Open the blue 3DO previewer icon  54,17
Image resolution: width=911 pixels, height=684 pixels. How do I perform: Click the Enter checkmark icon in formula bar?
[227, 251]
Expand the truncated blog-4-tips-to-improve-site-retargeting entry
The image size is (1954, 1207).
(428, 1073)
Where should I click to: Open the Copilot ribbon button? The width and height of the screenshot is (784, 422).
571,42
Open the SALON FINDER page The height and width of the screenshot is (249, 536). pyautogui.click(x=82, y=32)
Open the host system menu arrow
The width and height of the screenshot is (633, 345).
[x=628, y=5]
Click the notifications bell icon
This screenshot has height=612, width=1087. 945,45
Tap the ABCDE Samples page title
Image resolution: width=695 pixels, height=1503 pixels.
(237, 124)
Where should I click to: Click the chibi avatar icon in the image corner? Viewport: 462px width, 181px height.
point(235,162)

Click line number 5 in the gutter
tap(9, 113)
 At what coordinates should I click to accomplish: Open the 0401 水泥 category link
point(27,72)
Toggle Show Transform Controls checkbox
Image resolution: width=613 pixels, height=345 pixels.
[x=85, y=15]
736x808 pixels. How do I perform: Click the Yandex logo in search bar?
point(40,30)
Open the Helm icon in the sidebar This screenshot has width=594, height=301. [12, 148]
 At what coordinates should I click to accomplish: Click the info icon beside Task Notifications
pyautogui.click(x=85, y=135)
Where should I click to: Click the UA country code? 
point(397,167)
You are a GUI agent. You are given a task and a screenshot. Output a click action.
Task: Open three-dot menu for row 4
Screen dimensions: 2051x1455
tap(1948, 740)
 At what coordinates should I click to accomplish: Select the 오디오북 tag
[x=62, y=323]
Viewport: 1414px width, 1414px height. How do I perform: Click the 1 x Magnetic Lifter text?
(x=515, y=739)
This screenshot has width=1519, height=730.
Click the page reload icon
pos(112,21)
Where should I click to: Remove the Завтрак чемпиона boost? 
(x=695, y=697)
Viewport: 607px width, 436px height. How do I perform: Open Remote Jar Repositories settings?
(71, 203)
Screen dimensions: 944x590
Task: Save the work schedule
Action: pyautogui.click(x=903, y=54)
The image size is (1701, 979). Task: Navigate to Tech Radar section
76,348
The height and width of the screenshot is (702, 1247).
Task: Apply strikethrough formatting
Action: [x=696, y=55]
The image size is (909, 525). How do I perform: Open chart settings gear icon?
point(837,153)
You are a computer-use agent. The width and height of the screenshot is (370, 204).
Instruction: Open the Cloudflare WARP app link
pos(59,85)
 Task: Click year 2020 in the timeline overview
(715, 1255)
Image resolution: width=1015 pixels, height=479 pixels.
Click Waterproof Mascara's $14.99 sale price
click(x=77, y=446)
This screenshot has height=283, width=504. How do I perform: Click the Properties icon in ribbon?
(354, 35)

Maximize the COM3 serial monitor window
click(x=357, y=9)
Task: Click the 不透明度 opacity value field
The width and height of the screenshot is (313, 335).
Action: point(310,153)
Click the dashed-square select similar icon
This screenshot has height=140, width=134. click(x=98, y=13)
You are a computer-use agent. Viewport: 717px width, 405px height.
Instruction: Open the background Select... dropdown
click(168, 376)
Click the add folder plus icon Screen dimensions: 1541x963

*Problem details*. Render every line of the listing above as a Markdown table with the columns Row and Line. Leave out blank lines.

*Solution to the problem*.
| Row | Line |
|---|---|
| 1 | Open the blue 3DO previewer icon  54,17 |
| 2 | Image resolution: width=911 pixels, height=684 pixels. How do I perform: Click the Enter checkmark icon in formula bar? |
| 3 | [227, 251] |
| 4 | Expand the truncated blog-4-tips-to-improve-site-retargeting entry |
| 5 | The image size is (1954, 1207). |
| 6 | (428, 1073) |
| 7 | Where should I click to: Open the Copilot ribbon button? The width and height of the screenshot is (784, 422). |
| 8 | 571,42 |
| 9 | Open the SALON FINDER page The height and width of the screenshot is (249, 536). pyautogui.click(x=82, y=32) |
| 10 | Open the host system menu arrow |
| 11 | The width and height of the screenshot is (633, 345). |
| 12 | [x=628, y=5] |
| 13 | Click the notifications bell icon |
| 14 | This screenshot has height=612, width=1087. 945,45 |
| 15 | Tap the ABCDE Samples page title |
| 16 | Image resolution: width=695 pixels, height=1503 pixels. |
| 17 | (237, 124) |
| 18 | Where should I click to: Click the chibi avatar icon in the image corner? Viewport: 462px width, 181px height. |
| 19 | point(235,162) |
| 20 | Click line number 5 in the gutter |
| 21 | tap(9, 113) |
| 22 |  At what coordinates should I click to accomplish: Open the 0401 水泥 category link |
| 23 | point(27,72) |
| 24 | Toggle Show Transform Controls checkbox |
| 25 | Image resolution: width=613 pixels, height=345 pixels. |
| 26 | [x=85, y=15] |
| 27 | 736x808 pixels. How do I perform: Click the Yandex logo in search bar? |
| 28 | point(40,30) |
| 29 | Open the Helm icon in the sidebar This screenshot has width=594, height=301. [12, 148] |
| 30 |  At what coordinates should I click to accomplish: Click the info icon beside Task Notifications |
| 31 | pyautogui.click(x=85, y=135) |
| 32 | Where should I click to: Click the UA country code?  |
| 33 | point(397,167) |
| 34 | You are a GUI agent. You are given a task and a screenshot. Output a click action. |
| 35 | Task: Open three-dot menu for row 4 |
| 36 | Screen dimensions: 2051x1455 |
| 37 | tap(1948, 740) |
| 38 |  At what coordinates should I click to accomplish: Select the 오디오북 tag |
| 39 | [x=62, y=323] |
| 40 | Viewport: 1414px width, 1414px height. How do I perform: Click the 1 x Magnetic Lifter text? |
| 41 | (x=515, y=739) |
| 42 | This screenshot has width=1519, height=730. |
| 43 | Click the page reload icon |
| 44 | pos(112,21) |
| 45 | Where should I click to: Remove the Завтрак чемпиона boost?  |
| 46 | (x=695, y=697) |
| 47 | Viewport: 607px width, 436px height. How do I perform: Open Remote Jar Repositories settings? |
| 48 | (71, 203) |
| 49 | Screen dimensions: 944x590 |
| 50 | Task: Save the work schedule |
| 51 | Action: pyautogui.click(x=903, y=54) |
| 52 | The image size is (1701, 979). Task: Navigate to Tech Radar section |
| 53 | 76,348 |
| 54 | The height and width of the screenshot is (702, 1247). |
| 55 | Task: Apply strikethrough formatting |
| 56 | Action: [x=696, y=55] |
| 57 | The image size is (909, 525). How do I perform: Open chart settings gear icon? |
| 58 | point(837,153) |
| 59 | You are a computer-use agent. The width and height of the screenshot is (370, 204). |
| 60 | Instruction: Open the Cloudflare WARP app link |
| 61 | pos(59,85) |
| 62 |  Task: Click year 2020 in the timeline overview |
| 63 | (715, 1255) |
| 64 | Image resolution: width=1015 pixels, height=479 pixels. |
| 65 | Click Waterproof Mascara's $14.99 sale price |
| 66 | click(x=77, y=446) |
| 67 | This screenshot has height=283, width=504. How do I perform: Click the Properties icon in ribbon? |
| 68 | (354, 35) |
| 69 | Maximize the COM3 serial monitor window |
| 70 | click(x=357, y=9) |
| 71 | Task: Click the 不透明度 opacity value field |
| 72 | The width and height of the screenshot is (313, 335). |
| 73 | Action: point(310,153) |
| 74 | Click the dashed-square select similar icon |
| 75 | This screenshot has height=140, width=134. click(x=98, y=13) |
| 76 | You are a computer-use agent. Viewport: 717px width, 405px height. |
| 77 | Instruction: Open the background Select... dropdown |
| 78 | click(168, 376) |
| 79 | Click the add folder plus icon Screen dimensions: 1541x963 |